What you need to do:
1 – In the conversation about the hockey player's tax dispute, what rate of Canadian tax was paid on the signing bonus portion received prior to coming to Canada?
2 – Reproduce the conversation about the hockey player's tax dispute from "So you have" up to and including "coming to Canada.".
3 – Write the next part of the conversation about the hockey player's tax dispute, picking up after its final line.

Document section:

-- Opening Marker --

So you have to question the strategy. One of the things I like to discuss with clients and athletes is what’s the risk and what is the reward vs. the risk? You want to make sure people take those calculated risks. God knows how long this may take to settle and it might just not be worth it. I represent north of 50 NHL players come training camp and these guys can’t be bothered with legal discussions or tax discussions. They’re focused on playing hockey. This is going to be a huge distraction for John and his family if it doesn’t get settled quickly.
Kevyn Nightingale
He only had to pay Canadian tax of 15% on the signing bonus portion that he received prior to coming to Canada.
Darren Coleman
So I think his assumption was he was not a resident of Canada. I think that’s what CRA is challenging.

-- Closing Marker --

Recorded data:
-- Opening Marker --

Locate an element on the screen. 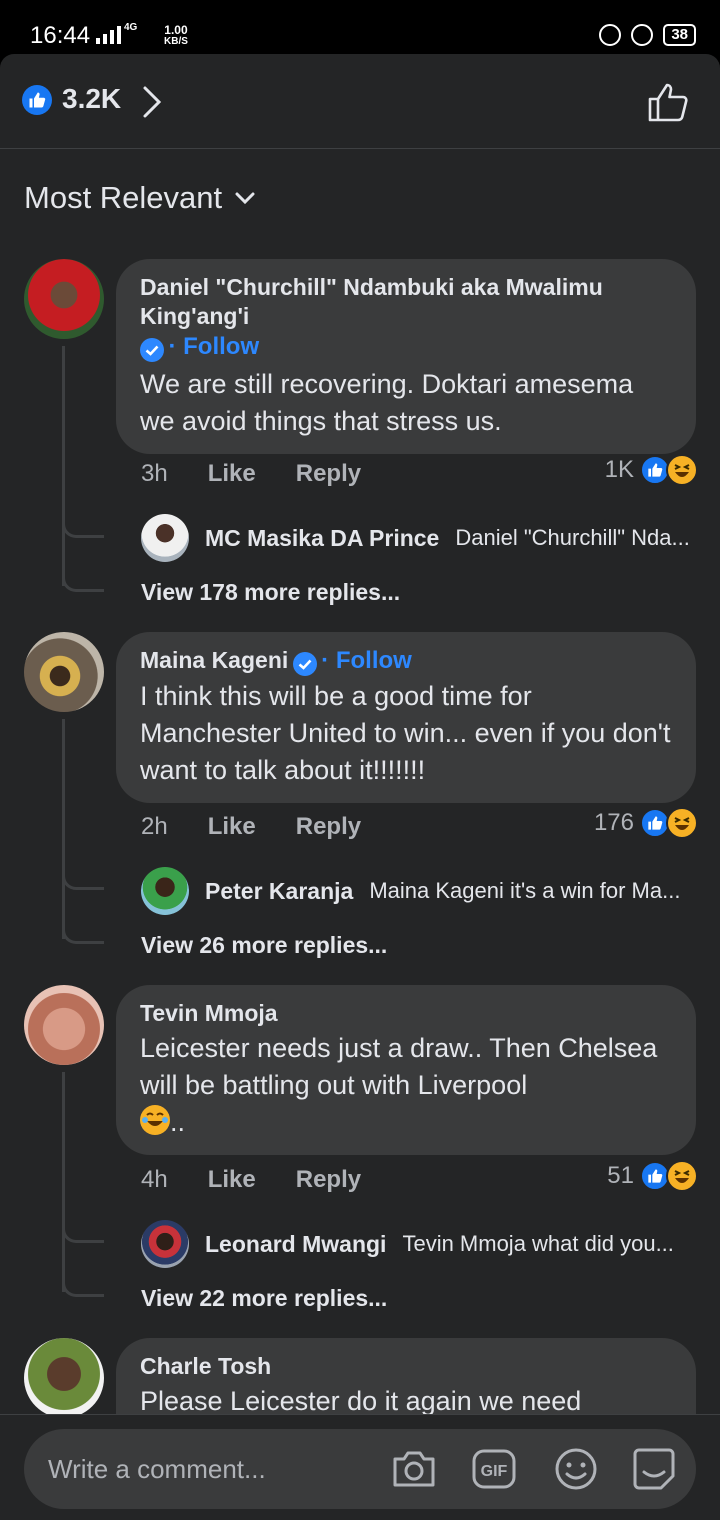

-- Closing Marker --

Results in order:
1 – 15%

2 –
So you have to question the strategy. One of the things I like to discuss with clients and athletes is what’s the risk and what is the reward vs. the risk? You want to make sure people take those calculated risks. God knows how long this may take to settle and it might just not be worth it. I represent north of 50 NHL players come training camp and these guys can’t be bothered with legal discussions or tax discussions. They’re focused on playing hockey. This is going to be a huge distraction for John and his family if it doesn’t get settled quickly.
Kevyn Nightingale
He only had to pay Canadian tax of 15% on the signing bonus portion that he received prior to coming to Canada.

3 –
Kevyn Nightingale
He was by all accounts a non-resident of Canada because he was living in New York and playing for the Islanders, and had not yet come to Canada when he got this portion of the signing bonus. Now he ultimately did move to Canada, but that was after the fact. So we’re only talking about the part that he received prior to coming to Canada. The deal is if you have a signing bonus and it’s properly authorized as a signing bonus, and you’re a non-resident of Canada and it’s paid by a Canadian team, your Canadian tax goes down from 53.5% to 15% so that is a sizeable savings. As a resident of the US he has to pay US tax on his worldwide income. And he’s paying US tax, and he’s paying New York state tax because he lives in New York state. Now he will get a credit for the Canadian 15% but he’s still paying effectively US and New York rates that may go as high as 45% or even more. So Shlomi is right. The savings are about a million dollars.
Darren Coleman
The difference between the tax rate and what the Canadian tax rate would have been?
Kevyn Nightingale
Yes, he would have been ahead of the game, but not by a huge amount. It’s not like someone who’s living in Texas or Florida, which many athletes do. But CRA says we don’t care what the US aspect is. We lost the difference between 53.5 and 15. That’s what we care about.
Darren Coleman
You mentioned earlier it’s the characterization of a signing bonus. Is that also part of what CRA is saying? That it wasn’t a signing bonus? You received it as income?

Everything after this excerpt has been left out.